### Task statement
Down to the last line of the listing, starting at the one with "Where should I", retype each line exactly. Do not copy the pictures.

### Records for the exercise
********************

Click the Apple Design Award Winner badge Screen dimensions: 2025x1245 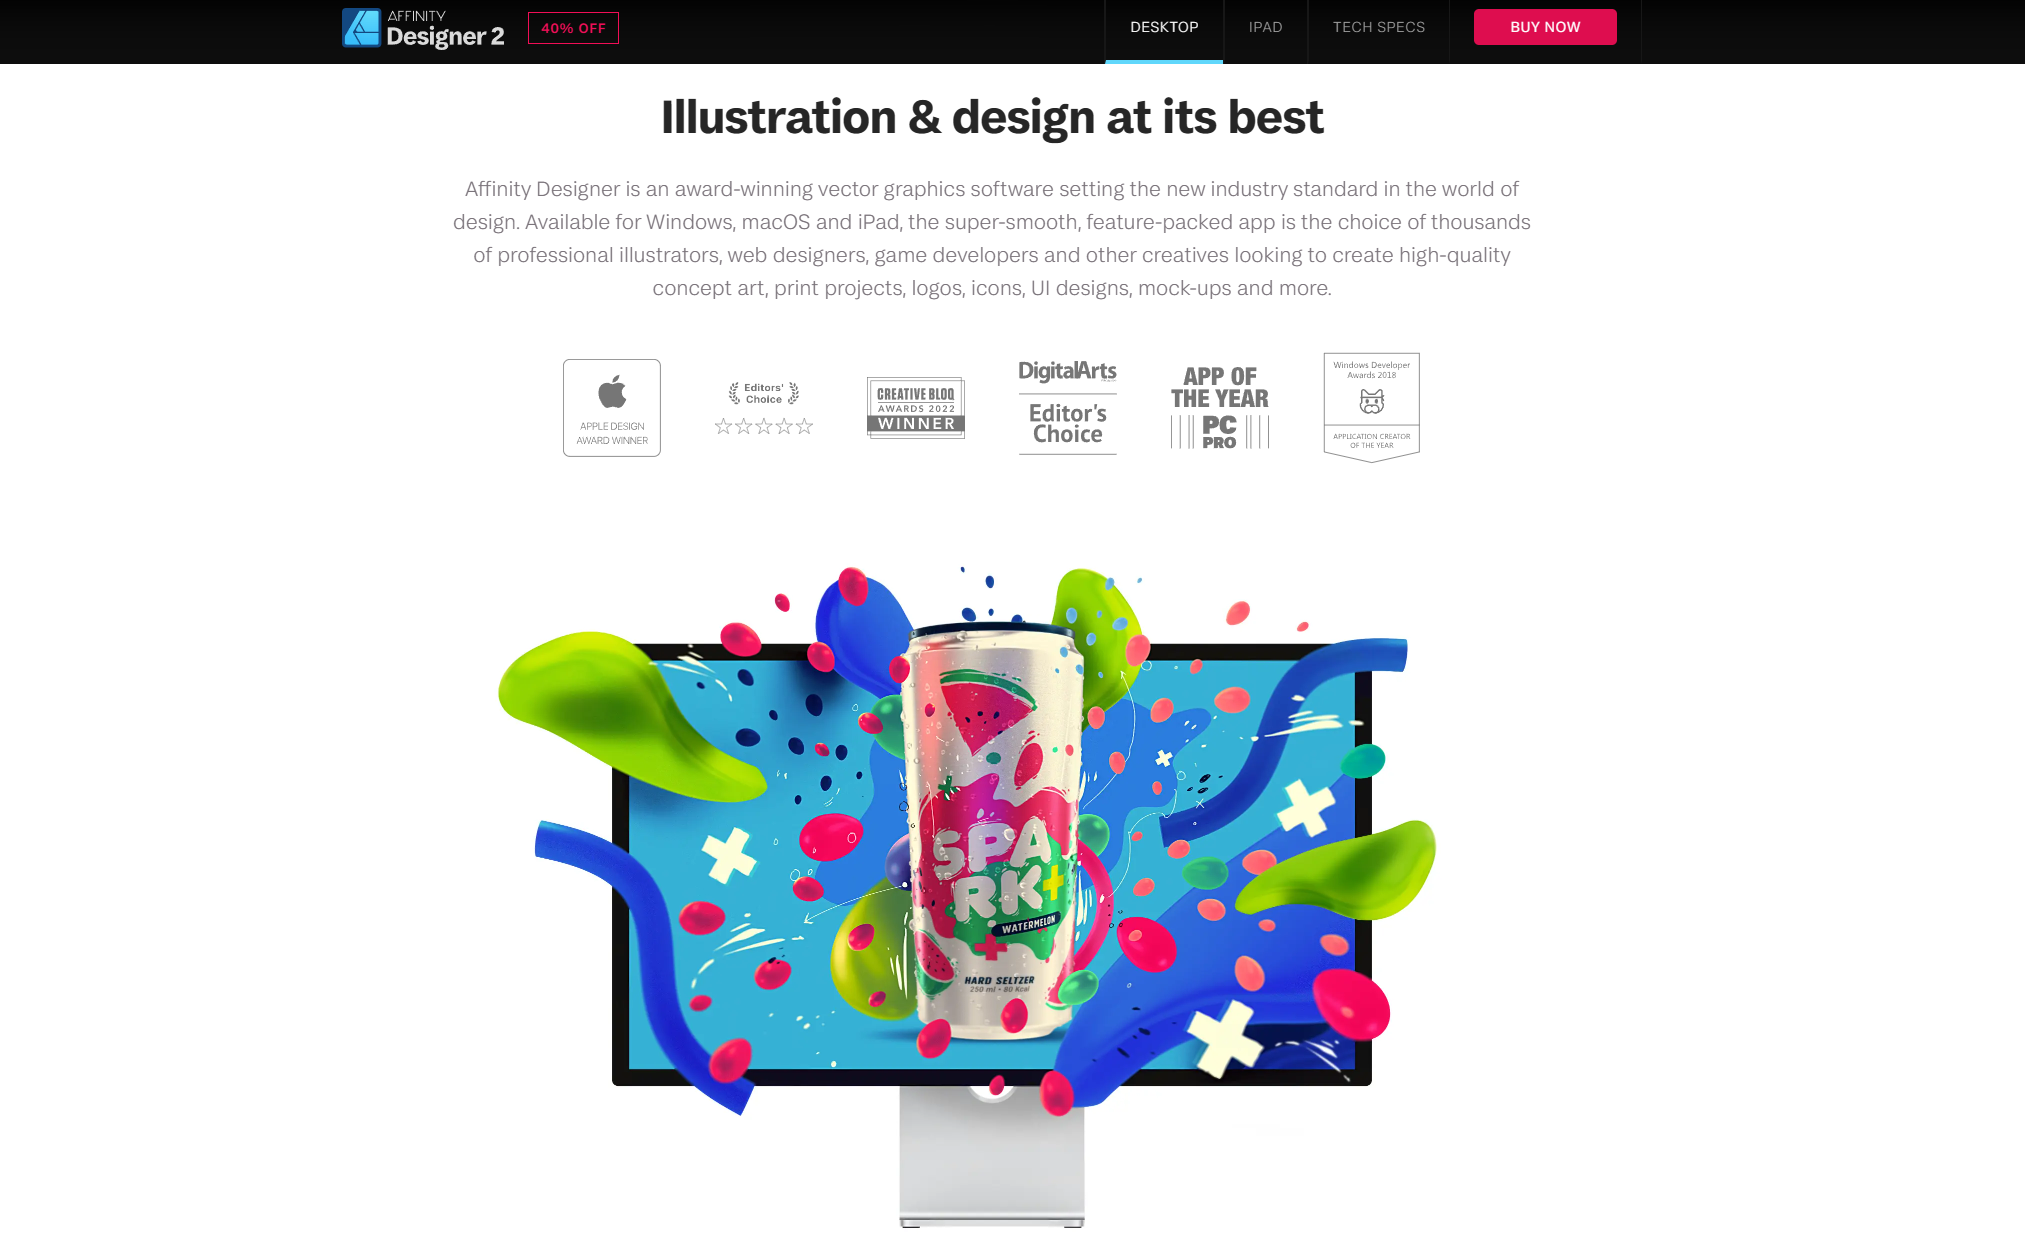pyautogui.click(x=609, y=406)
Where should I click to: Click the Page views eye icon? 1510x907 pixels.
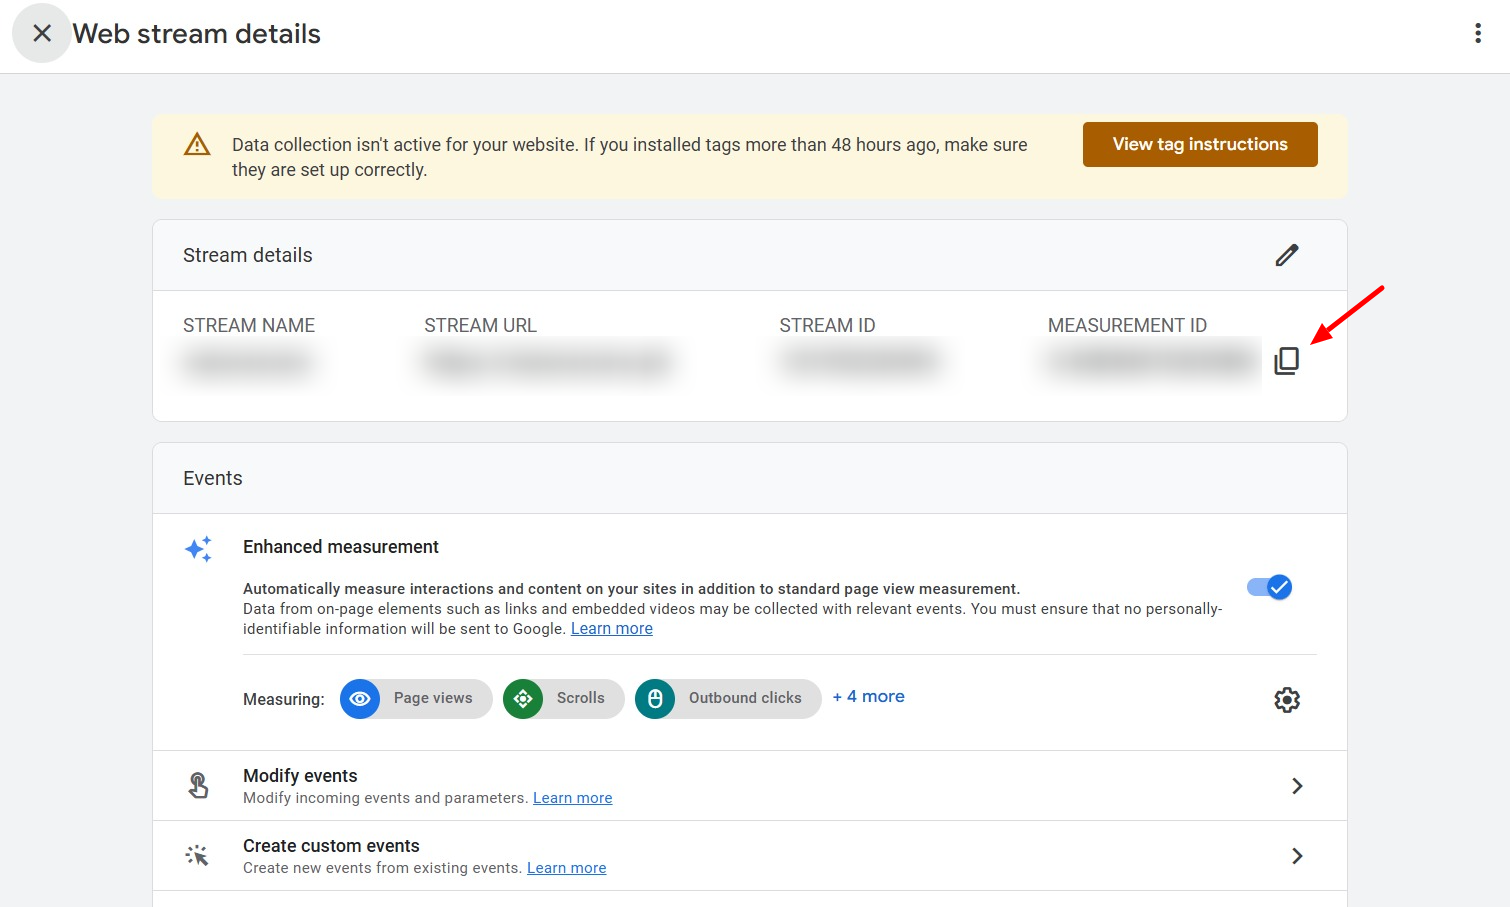[360, 699]
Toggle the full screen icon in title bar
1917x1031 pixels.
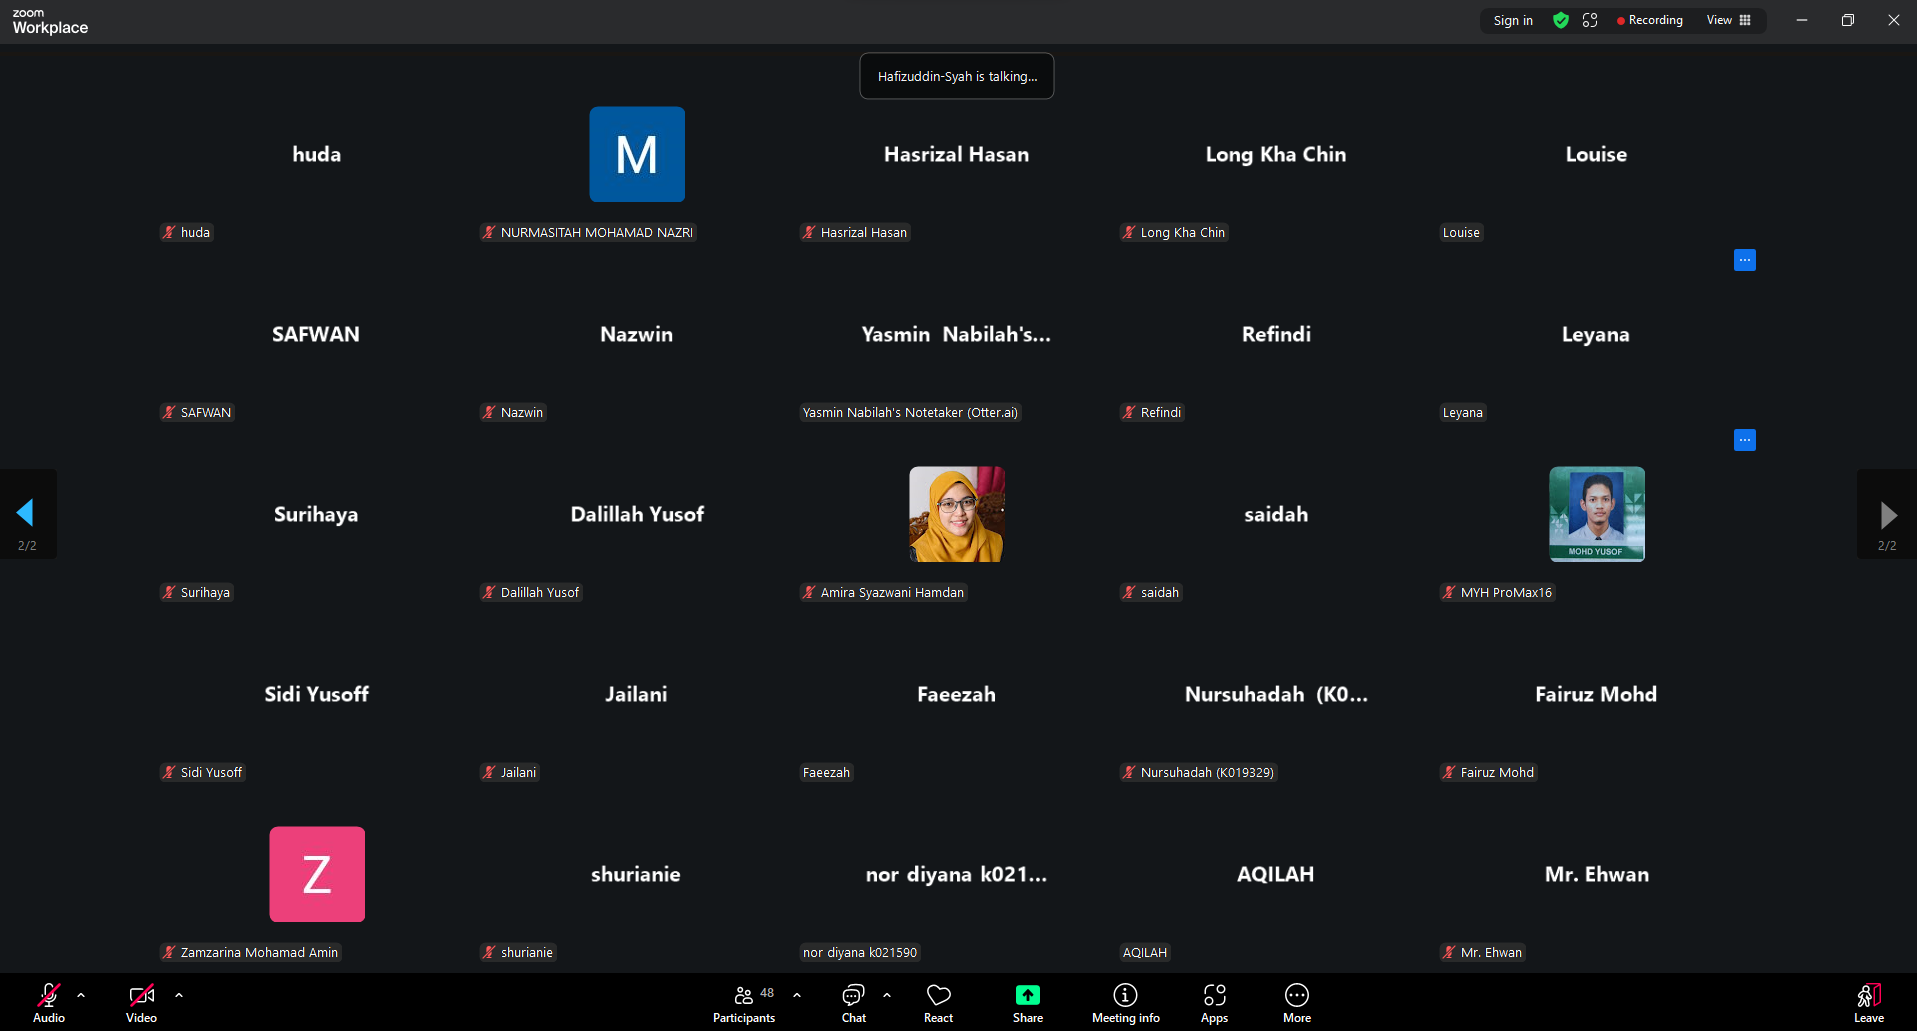pos(1590,20)
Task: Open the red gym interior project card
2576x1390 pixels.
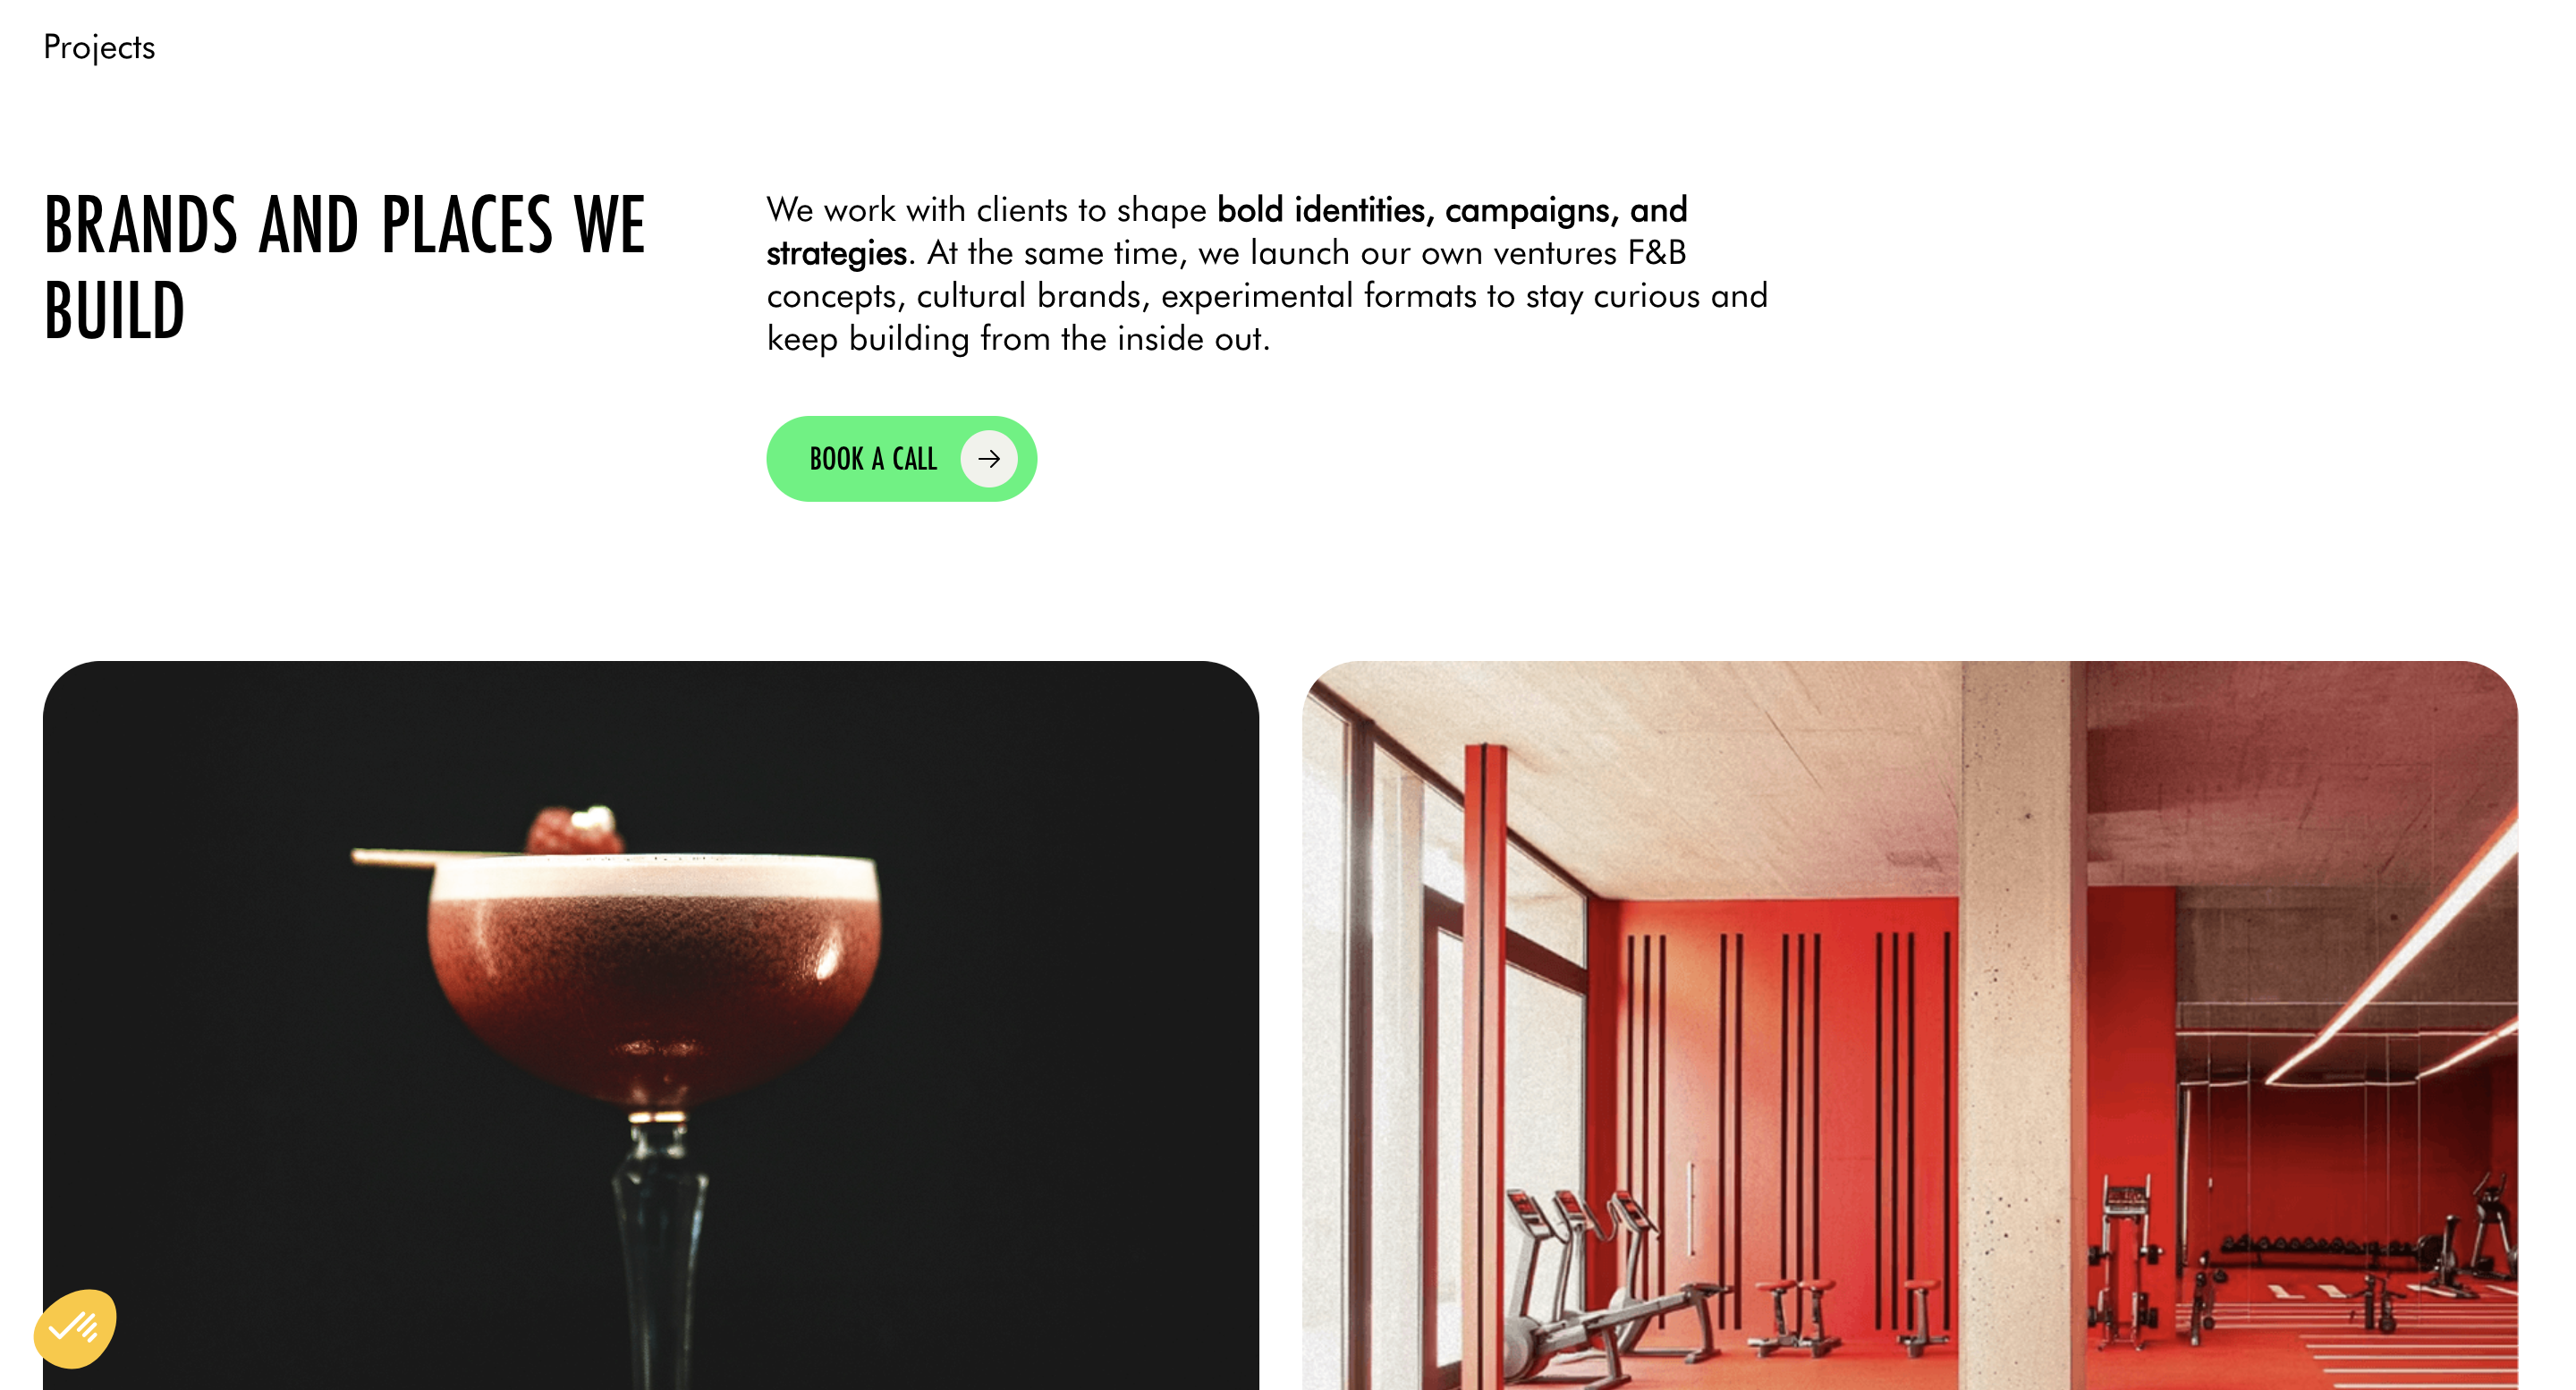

********************

### Result of this task
Where should I click to: Click the Page views eye icon? 1510x907 pixels.
[360, 699]
Toggle the full screen icon in title bar
1917x1031 pixels.
pos(1590,20)
Task: Open the red gym interior project card
2576x1390 pixels.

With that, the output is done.